It may not be an opportune time for companies to go public, but don't tell that to former Canopy Growth (CGC -2.43%) CEO Bruce Linton. Linton is still involved in the cannabis industry through Vireo Health (GDNS.F -3.92%), and he's also looking to make a much bigger splash with the launch of a new company called Collective Growth. Given the success he achieved in making Canopy Growth into an industry leader, investors may want to keep a close watch on his latest business.

The company may be on the Nasdaq very soon

On March 2, Collective Growth filed to list on the Nasdaq exchange. The company is looking to raise $150 million that it plans to offer through 15 million units priced at $10 each. If approved, Collective Growth would trade under the ticker symbol CGROU.

The company is eyeing the hemp and cannabidiol (CBD) markets. U.S. regulators legalized hemp-based CBD products federally through the passing of the farm bill in 2018. Linton's familiar with the opportunities in hemp-based CBD products, as Canopy Growth obtained a license to process and produce hemp in January 2019. It remains the Canadian-based cannabis company's best way to penetrate the U.S. market, where the federal government prohibits cannabis products with tetrahydrocannabinol (THC) levels in excess of 0.3%.

Marijuana leaf showing on a green traffic signal.

Image source: Getty Images.

However, in his newest venture, Linton is looking at more than just hemp-derived CBD products. He told Yahoo Finance, "What we want to take is the whole plant and create a profit from every element of it." While he didn't offer specifics as to what the company was going to do, he did suggest that they may be looking at acquiring some companies, stating that "we have a great management team and we think we can find some really great targets."

Part of that management team includes former Canopy Growth CFO Tim Saunders, and Geoff Whaling, who is a chairman at the National Hemp Association.

Currently, there's no word on when the new stock may begin trading. However, given the sell-offs that have happened in the markets of late due to fears surrounding the coronavirus, it wouldn't be surprising if Linton and his management team decided to hold off on the listing for now.

Could Linton's new company be a good buy for cannabis investors?

The advantage that Linton has is that he knows the cannabis industry well and can likely spot lots of value in this bear market. Where investors may have concerns is that Canopy Growth struggled to stay out of the red and his new company may require deep pockets. Canopy Growth has Constellation Brands as a key investor that can help guide the pot producer. It also didn't hurt that Constellation gave the company an influx of cash with a $4 billion investment.

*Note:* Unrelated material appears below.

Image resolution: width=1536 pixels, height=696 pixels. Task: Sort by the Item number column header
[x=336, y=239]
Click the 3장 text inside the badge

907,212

It's a much different climate in the cannabis industry today, and investors are more concerned about profits and cash flow than they are just about sales growth and potential. That's why Linton's new company may run into challenges raising money. Even focusing on hemp isn't much of a safer strategy anymore. Charlotte's Web (CWBHF 3.06%) is a leader in that segment, and its stock is down around 80% in the past year, which is in line with how the Marijuana Life Sciences ETF has performed during that time.

Without offering investors something new or a compelling strategy, it's hard to see why Collective Growth will be able to avoid the downward path many pot stocks have been on for the past 12 months. Linton was great at sales and did an impressive job of promoting and building up Canopy Growth to the industry giant it's become. But he may find it harder to do amid so much negativity in the cannabis sector as companies struggle to meet investors' expectations.

Another concern investors may have about Linton is his focus. Between Vireo, Collective Growth, and backing Mind Medicine -- a company in neuro-pharmaceuticals, or psychedelics -- Linton's involved in quite a few different businesses, and his attention may not be entirely on this new venture.

Key takeaway for investors

Collective Growth is an up-and-coming company to keep an eye on, but without any distinguishable reason as to why this company will be a better investment than the pot stocks that are already out there, investors may not see a reason to invest in the stock when it becomes available. Investors would be better off waiting to see some tangible results from Collective Growth before considering buying shares of the company. The industry remains very risky, and a new issue could be particularly vulnerable to the market's volatile swings.